■ Assignment: State the number of lines with "computer" in the listing, leaving out everything else.
::: Record set :::
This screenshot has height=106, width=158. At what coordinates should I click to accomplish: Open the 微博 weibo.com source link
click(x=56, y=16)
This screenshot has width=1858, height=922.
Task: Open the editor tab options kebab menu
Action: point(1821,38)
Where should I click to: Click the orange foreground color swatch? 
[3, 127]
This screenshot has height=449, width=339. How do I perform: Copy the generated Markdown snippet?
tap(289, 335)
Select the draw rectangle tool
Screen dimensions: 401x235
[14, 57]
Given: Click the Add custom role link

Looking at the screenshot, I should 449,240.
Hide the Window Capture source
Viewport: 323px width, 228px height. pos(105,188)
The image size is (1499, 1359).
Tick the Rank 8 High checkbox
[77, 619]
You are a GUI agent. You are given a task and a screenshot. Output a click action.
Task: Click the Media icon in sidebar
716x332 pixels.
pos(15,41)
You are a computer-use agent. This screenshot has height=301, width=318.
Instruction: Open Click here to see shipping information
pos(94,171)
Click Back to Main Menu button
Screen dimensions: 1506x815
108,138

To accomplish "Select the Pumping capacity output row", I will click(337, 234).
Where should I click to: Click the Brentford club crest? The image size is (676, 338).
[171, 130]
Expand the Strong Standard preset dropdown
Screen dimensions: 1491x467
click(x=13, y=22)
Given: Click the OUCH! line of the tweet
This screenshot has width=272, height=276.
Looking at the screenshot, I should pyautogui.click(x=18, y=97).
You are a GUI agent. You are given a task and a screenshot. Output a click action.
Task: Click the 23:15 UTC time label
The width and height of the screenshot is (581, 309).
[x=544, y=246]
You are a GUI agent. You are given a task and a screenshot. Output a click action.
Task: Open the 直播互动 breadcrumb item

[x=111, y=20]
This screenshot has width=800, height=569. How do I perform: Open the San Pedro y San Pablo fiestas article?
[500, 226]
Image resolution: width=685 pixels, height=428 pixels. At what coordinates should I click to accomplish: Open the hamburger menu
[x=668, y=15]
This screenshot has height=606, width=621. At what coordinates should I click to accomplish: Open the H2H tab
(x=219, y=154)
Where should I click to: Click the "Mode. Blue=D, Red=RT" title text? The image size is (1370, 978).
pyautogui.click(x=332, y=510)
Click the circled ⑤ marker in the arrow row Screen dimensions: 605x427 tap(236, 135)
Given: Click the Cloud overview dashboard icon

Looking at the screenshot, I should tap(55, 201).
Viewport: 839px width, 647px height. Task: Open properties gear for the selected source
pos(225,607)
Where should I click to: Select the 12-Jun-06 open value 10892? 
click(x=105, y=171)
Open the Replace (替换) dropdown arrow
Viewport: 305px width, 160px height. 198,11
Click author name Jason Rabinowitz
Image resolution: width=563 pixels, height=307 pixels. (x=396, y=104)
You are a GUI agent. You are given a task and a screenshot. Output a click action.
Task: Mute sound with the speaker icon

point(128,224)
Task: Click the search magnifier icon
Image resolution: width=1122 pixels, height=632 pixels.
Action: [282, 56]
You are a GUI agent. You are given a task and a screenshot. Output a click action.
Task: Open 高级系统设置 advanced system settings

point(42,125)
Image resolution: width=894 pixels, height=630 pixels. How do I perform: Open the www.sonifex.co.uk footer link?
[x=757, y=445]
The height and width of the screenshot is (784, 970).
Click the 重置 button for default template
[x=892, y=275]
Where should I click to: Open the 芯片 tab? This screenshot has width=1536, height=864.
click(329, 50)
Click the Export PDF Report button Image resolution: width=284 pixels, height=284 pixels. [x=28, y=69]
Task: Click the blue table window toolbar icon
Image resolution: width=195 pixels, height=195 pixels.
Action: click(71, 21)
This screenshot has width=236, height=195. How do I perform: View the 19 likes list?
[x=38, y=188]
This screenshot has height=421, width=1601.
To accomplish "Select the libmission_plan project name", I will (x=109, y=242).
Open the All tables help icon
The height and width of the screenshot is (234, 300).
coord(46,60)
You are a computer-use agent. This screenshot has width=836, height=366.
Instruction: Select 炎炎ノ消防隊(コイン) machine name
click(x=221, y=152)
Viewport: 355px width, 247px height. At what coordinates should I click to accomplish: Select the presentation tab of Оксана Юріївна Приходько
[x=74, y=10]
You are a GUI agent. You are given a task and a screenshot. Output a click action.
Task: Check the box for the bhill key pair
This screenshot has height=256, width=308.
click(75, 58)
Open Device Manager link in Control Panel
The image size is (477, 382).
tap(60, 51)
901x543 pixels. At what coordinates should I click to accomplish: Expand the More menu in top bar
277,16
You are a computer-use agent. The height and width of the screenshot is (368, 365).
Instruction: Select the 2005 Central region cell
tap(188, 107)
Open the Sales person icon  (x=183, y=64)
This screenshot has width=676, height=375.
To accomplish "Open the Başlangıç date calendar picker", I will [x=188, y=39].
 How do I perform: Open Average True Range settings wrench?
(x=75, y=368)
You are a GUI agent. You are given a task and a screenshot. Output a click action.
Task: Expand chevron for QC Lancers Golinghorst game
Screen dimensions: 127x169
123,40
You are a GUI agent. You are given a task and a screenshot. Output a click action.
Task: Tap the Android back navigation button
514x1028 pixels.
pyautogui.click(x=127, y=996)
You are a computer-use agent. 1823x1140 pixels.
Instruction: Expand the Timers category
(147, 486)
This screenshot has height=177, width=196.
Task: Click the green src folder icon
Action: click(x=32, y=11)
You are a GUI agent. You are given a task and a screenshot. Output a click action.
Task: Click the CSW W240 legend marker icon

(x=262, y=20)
:::
■ Answer to the exercise: 4